#### REQUIRED ACTION:
An exact copy of every entry is needed, without the pictures.

#### SOURCE DATA:
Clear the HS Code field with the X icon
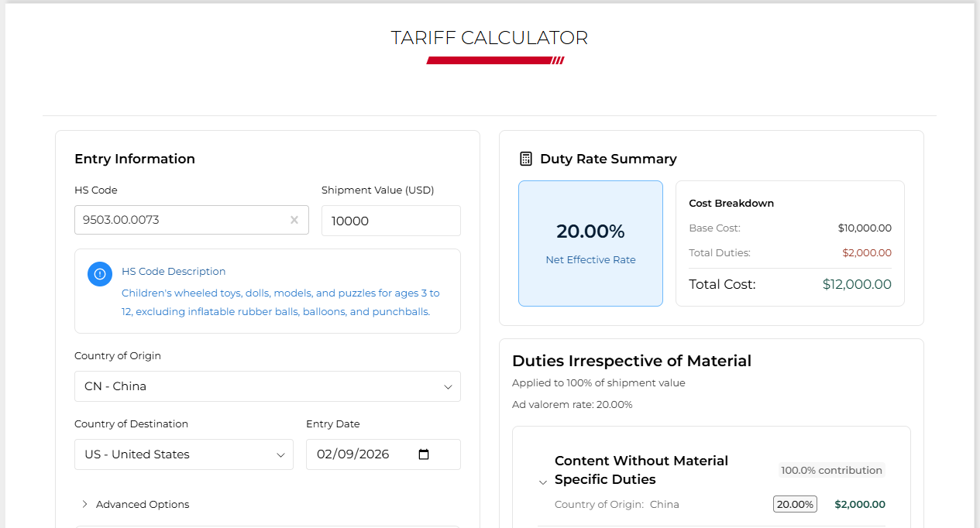The height and width of the screenshot is (528, 980). pyautogui.click(x=294, y=220)
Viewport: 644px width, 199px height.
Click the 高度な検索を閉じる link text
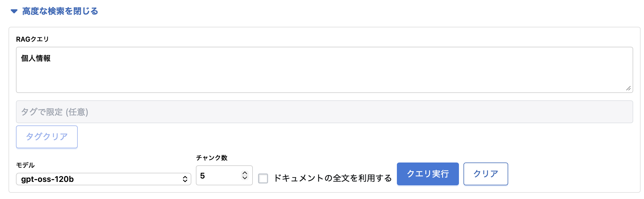tap(60, 11)
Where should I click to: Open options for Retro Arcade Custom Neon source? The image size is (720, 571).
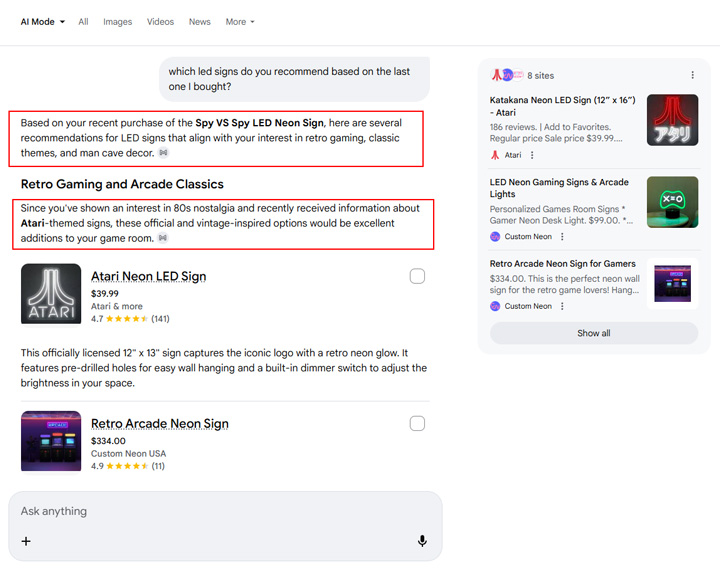coord(563,306)
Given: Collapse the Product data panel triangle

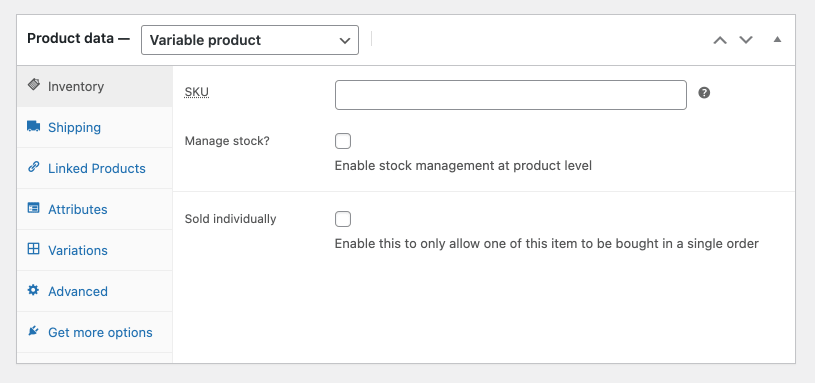Looking at the screenshot, I should pyautogui.click(x=777, y=39).
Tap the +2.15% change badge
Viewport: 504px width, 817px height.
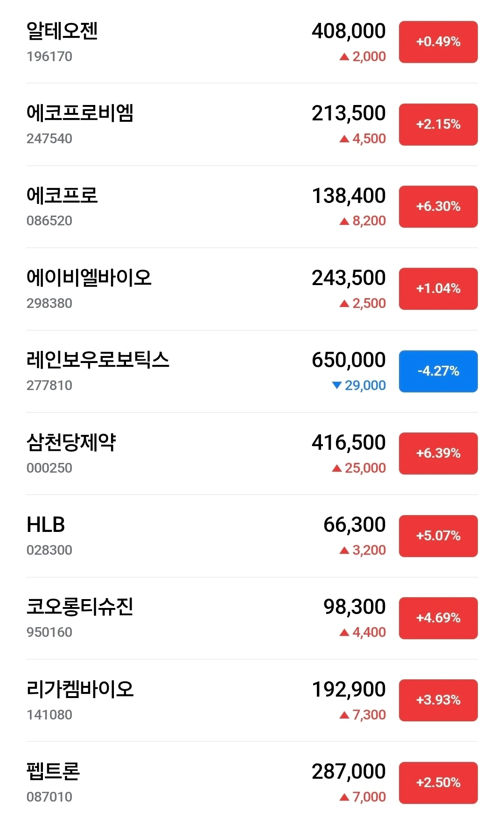[x=438, y=125]
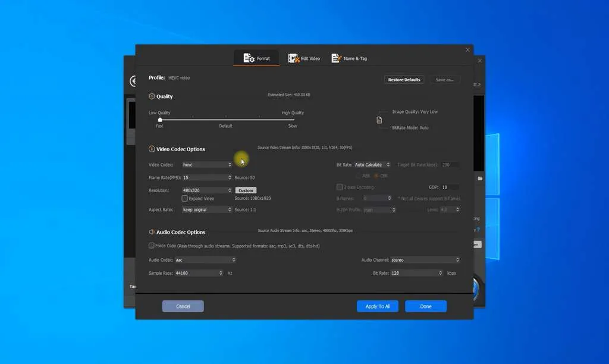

#### TASK ANSWER:
Clear the HS Code field with the X icon
The height and width of the screenshot is (528, 980). pyautogui.click(x=294, y=220)
Viewport: 644px width, 199px height.
Click the 高度な検索を閉じる link text
tap(60, 11)
Where should I click to: Open options for Retro Arcade Custom Neon source? The image size is (720, 571).
coord(563,306)
Given: Collapse the Product data panel triangle

Looking at the screenshot, I should pyautogui.click(x=777, y=39).
Tap the +2.15% change badge
Viewport: 504px width, 817px height.
[x=438, y=125]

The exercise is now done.